6. The next question arises as to what is the position of Shiv Pujan. In my opinion, Shiv Pujan remained a sirdar and would remain so until he acquires the bhumidhari Sanad. This position is not inconsistent with any other legal provision. In fact, Section 138 of the U. P. Zamindari Abolition and Land Reforms Act suggests that such a position is contemplated under the law. Sub-section (1) of Section 138 reads:
'Where any person has become a bhumidhar, whether under Section 18 or Section 134 in respect of share of a holding held by him jointly with other or others who are sirdars, the Bhumidhar may sue for partition of his share in the holding and upon partition he shall be deemed to be bhumidhar of the land allotted to his share.' Thus Purshotam became a bhumidhar of his share and he could have his share partitioned from the land belonging to his nephew, who remained a sirdar. The net result, therefore, is that Shiv Pujan was only a sirdar of his share in the land in dispute and could not transfer the same by sale in view of the prohibition contained in Section 153 of the U. P. Zamindari Abolition and Land Reforms Act, according to which sirdari interest is not transferable.
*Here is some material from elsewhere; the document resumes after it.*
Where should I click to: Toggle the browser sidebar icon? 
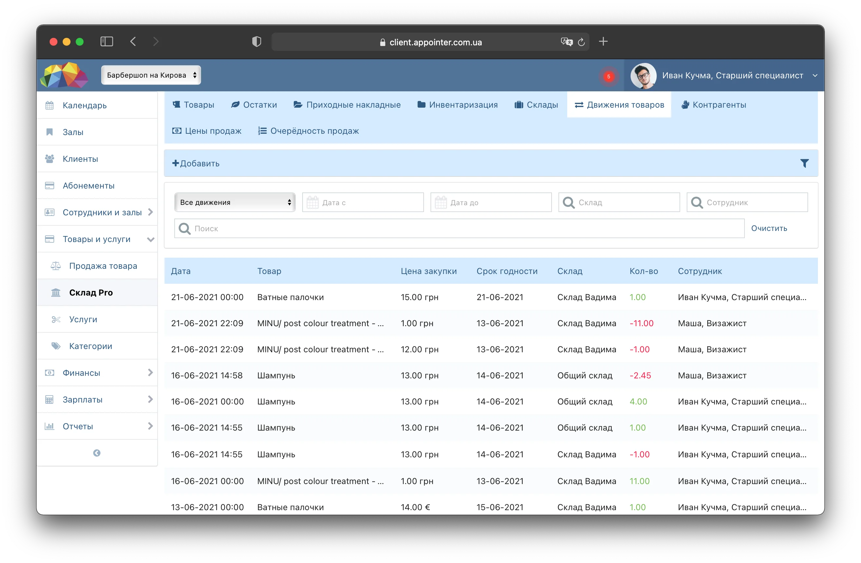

That being the position, the sale-deed executed by Shiv Pujnn in favour of the petitioners was void and could not be given effect to.
7. The learned counsel for the petitioners submits that even if the view taken by the first appellate court is not strictly right, the order of the Board of Revenue should be set aside because it will lead to injustice. According to him, the petitioners are bona fide purchasers of the land and should not be deprived of the property for which they have paid full price. I see no force in this contention. In the first place, justice has to be done according to law, as has been held by this Court in the case of Jaswant Singh v. State of U. P., 1971 All LJ 748. If the law does not permit the alienation of sirdari interest, the same cannot be permitted on the ground that someone has paid full value for acquiring such a right under a mistake.
Secondly, I am not satisfied that the petitioners were the bona fide purchasers, They purported to purchase the interest of a person who possessed no bhumidhari Sanad, nor was his name recorded in the record of rights. Obviously, they purchased litigation on the off chance that they might succeed on' some technical ground. Sarju Dube, on the other hand, can be said to be a bona fide purchaser inasmuch as he purchased from a person who held bhumidhari Sanad. If the order of the Board of Revenue is set aside, injustice is likely to cause to Sarju Dube. In these circumstances, I see absolutely no merit in the contentions of the learned counsel for the petitioners.
8. For the reasons stated above, this petition fails and is dismissed, but in the circumstances of the case, I make no order as to costs.